I've just got Saxon 8.7.3 out of the door, which fixes about 35 bugs found since 8.7.1 was shipped two months ago. That prompts some thoughts about whether the number is too high and whether it can be reduced.
I hope the following remarks don't sound too defensive:
* During the life of Saxon 8.7.1 there were over 10,000 downloads. I bug for every 300 downloads is not that bad.
* This particular period coincided with the availability of new test suites from W3C, for both XSLT and XQuery. I'm not sure how many of the bugs this accounts for, but certainly a few.
* A number of people are stress-testing Saxon, either because they incorporate Saxon technology in their own products, or because they are developing test suites for their own products and running the tests against Saxon is a good way of verifying the tests.
* Quite a few of the bugs are in very obscure corners of the specification.
The number of tests that I run before release is increasing all the time, to the extent that I'm a bit worried that the build cycle is becoming too long. However, there are definitely areas that are under-tested. There was a bug last week from a user who is writing an application that calls the public Saxon API that provides access to schema information. I have to confess that I don't have a single test in that area: if a user calls this API in a way that's significantly different from the way Saxon uses it internally, then they're in uncharted waters. In fact, it's generally true that the Java API is less thoroughly tested than the XSLT. XQuery, and XML Schema interfaces. Saxon's use of external interfaces such as DOM, JDOM, and DOM4J also gives occasional cause for concern - especially DOM, because that has multiple implementations that each have their own quirks. (XOM is better, because Wolfgang Hoschek does some thorough testing in that area.)
In a pure open-source world, I tended to the view that users got what they paid for: I've never really gone in for the collaborative development angle on open-source, but I do incline to the view that testing is an activity where users have a legitimate part to play. It's less clear what the expectations should be with paid-for software. I don't feel comfortable taking money from people and shipping software that doesn't work. On the other hand, everyone in the software industry does it, and no-one knows how to avoid doing it. There are a lot of products costing 100 times the price people pay for Saxon that probably have 100 times as many bugs. If I spent an extra two weeks testing before each release, how many of those 35 bugs would I have found? Not many, I suspect.
One way out of this is the formalisation of releases as "beta" releases, so customers know what they are getting. I've resisted that partly because I don't know myself, in advance, what customers are getting: every release will have bugs, and I don't know myself how many there will be, or how serious.
Something I like to keep in mind is that the bugginess of a piece of software is the product of the number of bugs and their half-life. As well as minimizing the number of bugs that hit the field, it's important to eliminate them quickly through maintenance releases. Many software vendors are now tackling that through automated updating of installed software. That requires rather more investment in infrastructure than I've been able to make until now, but perhaps the time will come.

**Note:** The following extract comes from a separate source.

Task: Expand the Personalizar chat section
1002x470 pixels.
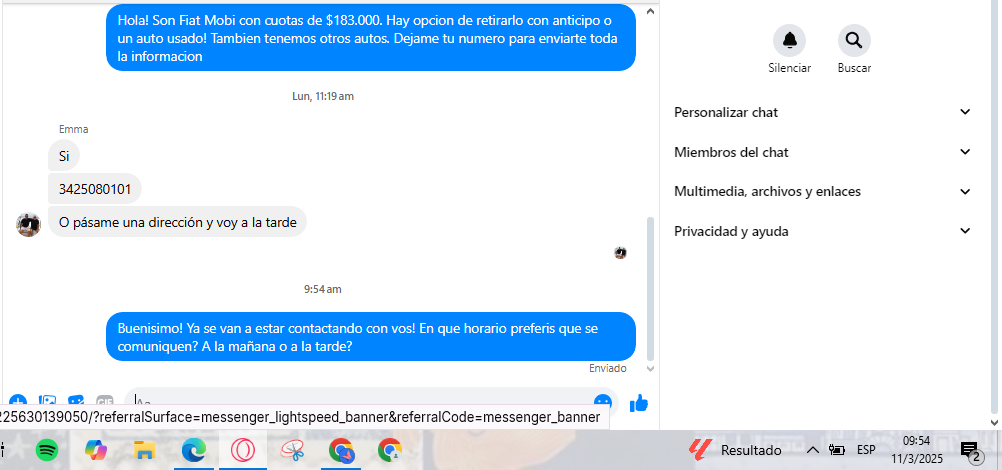Action: point(822,113)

One thing that I do propose to do once the current round of specs reach Recommendation status is to identify a release as a "gold" release, and maintain it for reliability - fix the bugs, and resist making any functionality changes or optimization changes. Users who need reliability rather than new features can then enjoy a period of stability. This mirrors what has happened with the 6.5.x series: the number of new bugs reported on 6.5.x is probably down to about one every three months, though I know the software is still very widely used.
There are a few areas of the software that I know are more bug-prone than others. There's a tendency, for example, for the expression-rewriting performed by the optimizer to leave corruptions in the expression tree, such as infinite loops in the chain of "parent" pointers. The overloading of the TinyTree structure to hold sequences of parentless elements as well as holding a single well-formed document has also led to more than its fair share of problems. There's always an open question whether one should keep patching in the hope of squashing the last bug in such areas, or redesign from scratch. It depends partly on how much future change one expects to see in that area.
Is there a conclusion to this little musing? Not really: there are no magic answers. I just want you to know that I'm not complacent about it, and that reliability features very high on my list of priorities.